Apportant de nouvelles denrées rares telles les épices ou le
sucre, le café ou le cacao, ainsi que le thé qui fit, avec les
soieries indiennes, la fortune de la compagnie des Indes, la marine marchande
devint un élément d'importance dans la vie des Européens
des classes sociales supérieures, et ensuite de toute la population,
comme vecteur de nouveautés et de modes2. Ainsi, l'invasion
du café qui arriva à Venise en 1615 puis à Paris en 1643,
devint un véritable phénomène de société
à partir de 1669 grâce, entre autre, à l'appui de
médecins publiant la liste de ses vertus supposées. D'autre part,
n'oublions pas que la découverte des Amériques et l'exploitation
des mines d'or, d'argent et de cuivre de l'Amérique du Sud rendirent
possible la pérennité d'une économie basée sur la
stabilité du cours de ces matériaux, et par suite, la
redécouverte des moyens de paiement tel que le billet, le chèque,
et le crédit.3
D'autre part, la découverte des Terra Incognita et
leurs revendications par les Commandants des navires découvreurs «
au nom du Roi » furent à l'origine de la mise en place du lien
presque sacré entre Etat et navire. N'oublions pas la lettre de course
restée célèbre car permettant l'exercice de la flibuste
(piraterie) sous la protection de Sa Majesté et évitant, à
l'équipage du navire pris, la pendaison.
Ces deux derniers exemples montrent bien l'importance
accordée au navire par les gouvernements. Quand Colbert, ministre du Roi
Louis XIV, dans le cadre de sa politique d'interventionnisme encourage la
construction navale en faisant planter la forêt de Tronçay
permettant la construction de 276 navires de guerre, abolit le système
de presse à l'Anglaise pour adopter le recrutement maritime et
l'enregistrement des marins, et crée la première caisse de
sécurité sociale destinée aux invalides de la
Marine4, le lien entre l'Etat et le navire est d'autant plus
évident qu'il existe dans le cadre d'une politique expansionniste.

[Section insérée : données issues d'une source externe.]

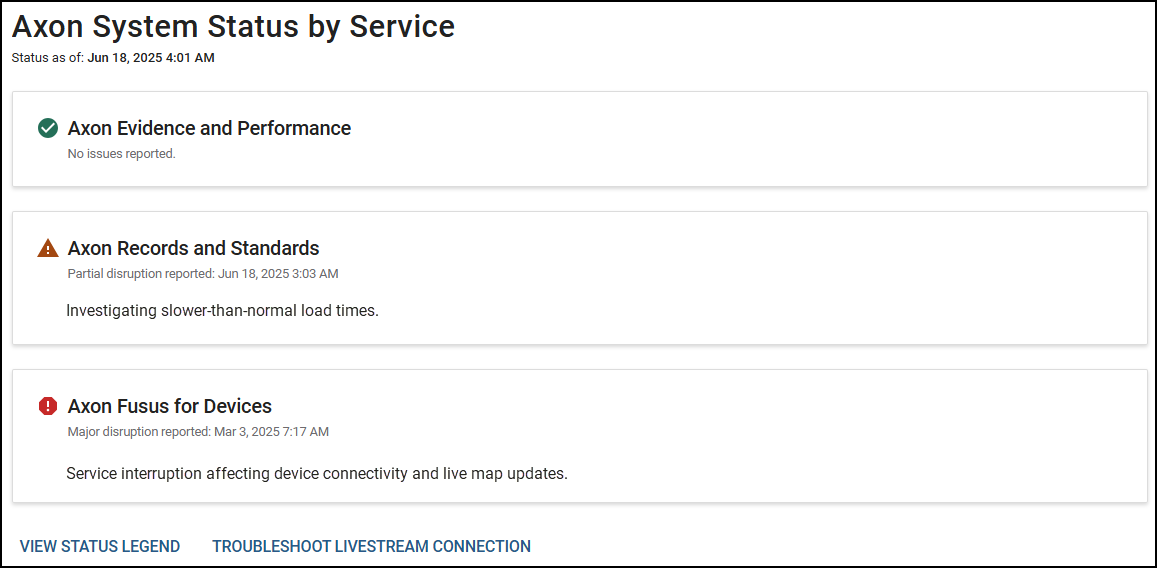Click 'Jun 18, 2025 3:03 AM' in Records card

click(x=277, y=274)
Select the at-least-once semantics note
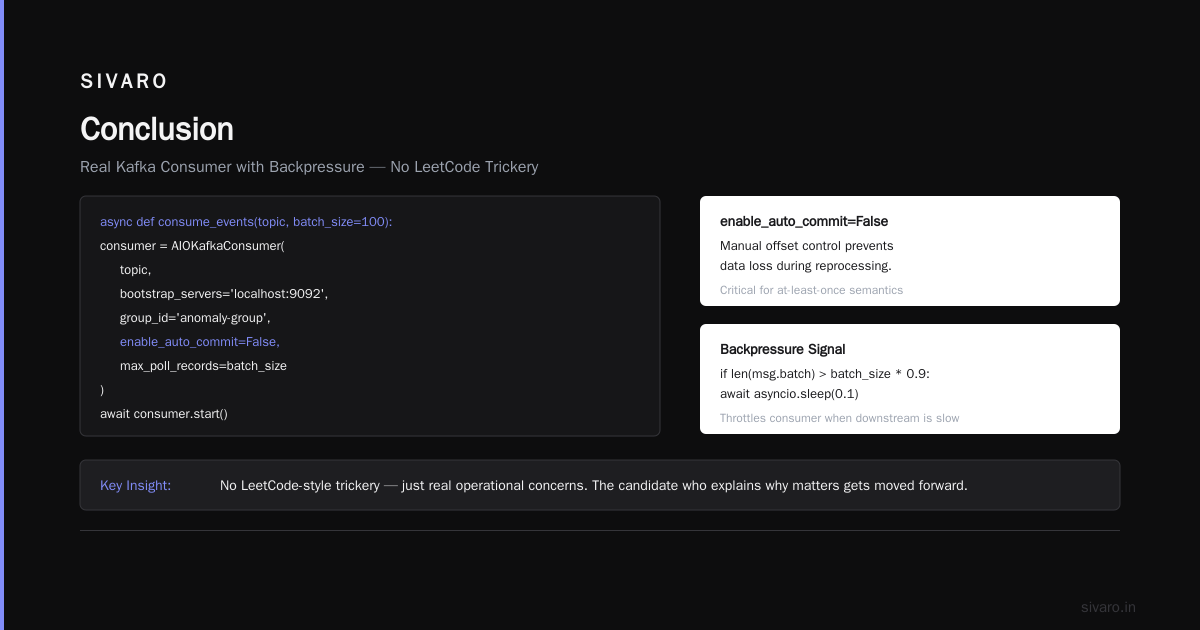The image size is (1200, 630). tap(811, 290)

2 Nous ne saurions considérer le transport de
bled en grain ou en farine comme d'importance au regard des quantités
transportées par voie de terre, le rapport est inférieur à
1% avant l'apparition de la vapeur.
3 Ce texte est largement inspiré du livre de
Fernand Braudel, Civilisation matérielle, économie et
capitalisme, XVe -- XVIIIe, Les structures du quotidien, édition Le
livre de poche Références, 1979
4 Elle deviendra l'actuelle ENIM, Etablissement
National des Invalides de la Marine
Aujourd'hui, ce lien est en proie à une
évolution rapide entamée avec la fin du colonialisme d'une part
et l'apparition des pavillons de complaisance d'autre part (nous reviendrons
sur ce terme ultérieurement). Les marins modernes, confrontés
à une internationalisation des conditions de travail grâce
à l'action de l'OIT et surtout à cause de l'extrême
compétition régnant entre les compagnies maritimes au commerce,
ont le sentiment de perdre de vue la relation qui les lie à leur Etat du
pavillon. Que ce soit par le biais des équipages recrutés par
marchand d'hommes, ou par l'affrètement de navire coque nue, ou tout
autre système accepté par les Etats, les navires sont-ils encore
à proprement parlé des portions de territoire National reconnu
comme tel, ou des îlots de plus en plus affranchis de la tutelle
nationale ? Il s'agit donc, pour nous, de nous interroger sur
l'évolution du lien substantiel entre l'Etat du pavillon et le navire en
France.
L'existence de ce lien substantiel, s'il est requis par les
conventions internationales, n'est cependant ni explicitée ni
normée. Chaque Etat signataire a, à sa charge, la mise en place
de ce lien substantiel. Ainsi, en France, celui-ci se traduit à travers
différents axes techniques, humains et organisationnels. Après
avoir défini le concept de navire en terme juridique selon le droit
français, nous verrons de quelle manière un navire est
amené à arborer le pavillon national. Puis nous étudierons
le lien social entre l'Etat et le marin, à travers les différents
personnages de l'entreprise maritime, à savoir l'armateur, le Commandant
et l'équipage ainsi qu'à travers le contrat d'engagement
maritime. Nous montrerons tout au long des paragraphes dans quelle mesure le
lien substantiel est affecté en France par les exigences du
marché mondial et les réglementations internationales.